Requirement →
The answer is a stretch of the material below, returned exactly: the line containing "The height and width of the screenshot is (1024, 860).", the line containing "You are a computer-use agent. The", and all lines between.

Excerpted data →

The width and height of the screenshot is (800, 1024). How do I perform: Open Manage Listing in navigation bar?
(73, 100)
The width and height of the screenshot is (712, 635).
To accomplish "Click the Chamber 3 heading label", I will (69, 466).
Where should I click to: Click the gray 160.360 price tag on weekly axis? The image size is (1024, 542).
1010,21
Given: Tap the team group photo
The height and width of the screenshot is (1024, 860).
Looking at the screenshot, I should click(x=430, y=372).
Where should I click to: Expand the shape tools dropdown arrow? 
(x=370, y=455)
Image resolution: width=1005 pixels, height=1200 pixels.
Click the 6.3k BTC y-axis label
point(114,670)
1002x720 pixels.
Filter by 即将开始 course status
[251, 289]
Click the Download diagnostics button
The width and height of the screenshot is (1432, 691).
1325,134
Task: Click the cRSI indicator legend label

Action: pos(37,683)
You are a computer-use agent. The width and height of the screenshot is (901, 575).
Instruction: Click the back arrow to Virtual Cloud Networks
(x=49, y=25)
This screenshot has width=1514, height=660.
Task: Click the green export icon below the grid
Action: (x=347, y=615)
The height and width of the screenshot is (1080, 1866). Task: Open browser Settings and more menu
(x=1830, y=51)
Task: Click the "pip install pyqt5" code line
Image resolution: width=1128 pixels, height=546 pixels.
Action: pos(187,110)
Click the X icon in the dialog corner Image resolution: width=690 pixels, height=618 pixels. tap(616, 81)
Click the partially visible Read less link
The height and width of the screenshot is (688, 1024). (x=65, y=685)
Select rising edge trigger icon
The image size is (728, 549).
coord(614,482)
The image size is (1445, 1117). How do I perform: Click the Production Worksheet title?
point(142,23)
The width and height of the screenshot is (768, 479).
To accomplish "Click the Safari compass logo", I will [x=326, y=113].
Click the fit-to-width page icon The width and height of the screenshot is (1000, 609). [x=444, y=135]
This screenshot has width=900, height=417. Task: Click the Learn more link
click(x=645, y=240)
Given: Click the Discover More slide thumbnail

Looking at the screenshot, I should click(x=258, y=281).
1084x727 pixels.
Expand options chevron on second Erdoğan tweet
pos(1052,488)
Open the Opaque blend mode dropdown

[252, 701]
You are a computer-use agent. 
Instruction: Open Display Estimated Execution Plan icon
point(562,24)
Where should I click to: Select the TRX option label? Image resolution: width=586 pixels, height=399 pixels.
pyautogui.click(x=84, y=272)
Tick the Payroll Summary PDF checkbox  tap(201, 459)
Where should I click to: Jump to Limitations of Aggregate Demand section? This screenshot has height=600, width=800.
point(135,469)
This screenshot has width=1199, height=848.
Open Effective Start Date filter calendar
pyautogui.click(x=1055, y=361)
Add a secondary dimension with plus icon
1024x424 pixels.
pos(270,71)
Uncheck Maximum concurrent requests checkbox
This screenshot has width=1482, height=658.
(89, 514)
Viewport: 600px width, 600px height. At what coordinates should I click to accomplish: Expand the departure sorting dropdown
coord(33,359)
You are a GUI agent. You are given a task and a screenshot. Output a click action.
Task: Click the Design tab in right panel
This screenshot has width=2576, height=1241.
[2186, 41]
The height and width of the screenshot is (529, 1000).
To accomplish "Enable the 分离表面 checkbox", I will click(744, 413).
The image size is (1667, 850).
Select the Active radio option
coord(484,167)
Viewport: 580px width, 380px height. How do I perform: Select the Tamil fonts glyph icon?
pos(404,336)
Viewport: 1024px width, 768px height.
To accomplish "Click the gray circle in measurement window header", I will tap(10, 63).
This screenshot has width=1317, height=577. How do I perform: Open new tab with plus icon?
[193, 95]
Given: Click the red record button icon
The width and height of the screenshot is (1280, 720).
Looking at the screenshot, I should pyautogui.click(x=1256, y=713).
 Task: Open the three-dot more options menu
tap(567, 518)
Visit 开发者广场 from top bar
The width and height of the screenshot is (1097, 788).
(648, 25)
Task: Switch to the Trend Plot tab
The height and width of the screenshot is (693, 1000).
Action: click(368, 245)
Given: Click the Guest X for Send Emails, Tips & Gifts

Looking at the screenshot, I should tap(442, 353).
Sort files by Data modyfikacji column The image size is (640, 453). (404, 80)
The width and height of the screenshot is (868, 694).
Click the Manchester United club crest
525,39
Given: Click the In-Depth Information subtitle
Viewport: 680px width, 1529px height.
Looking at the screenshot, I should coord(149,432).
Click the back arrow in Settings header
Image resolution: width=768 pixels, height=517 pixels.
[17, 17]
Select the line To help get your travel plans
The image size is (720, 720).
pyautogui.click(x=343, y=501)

Response to this exercise →
The height and width of the screenshot is (1024, 860).
Looking at the screenshot, I should click(x=430, y=372).
Where should I click to: Expand the shape tools dropdown arrow? 
(x=370, y=455)
Image resolution: width=1005 pixels, height=1200 pixels.
Click the 6.3k BTC y-axis label
point(114,670)
1002x720 pixels.
Filter by 即将开始 course status
[251, 289]
Click the Download diagnostics button
The width and height of the screenshot is (1432, 691).
1325,134
Task: Click the cRSI indicator legend label

Action: pos(37,683)
You are a computer-use agent. The width and height of the screenshot is (901, 575).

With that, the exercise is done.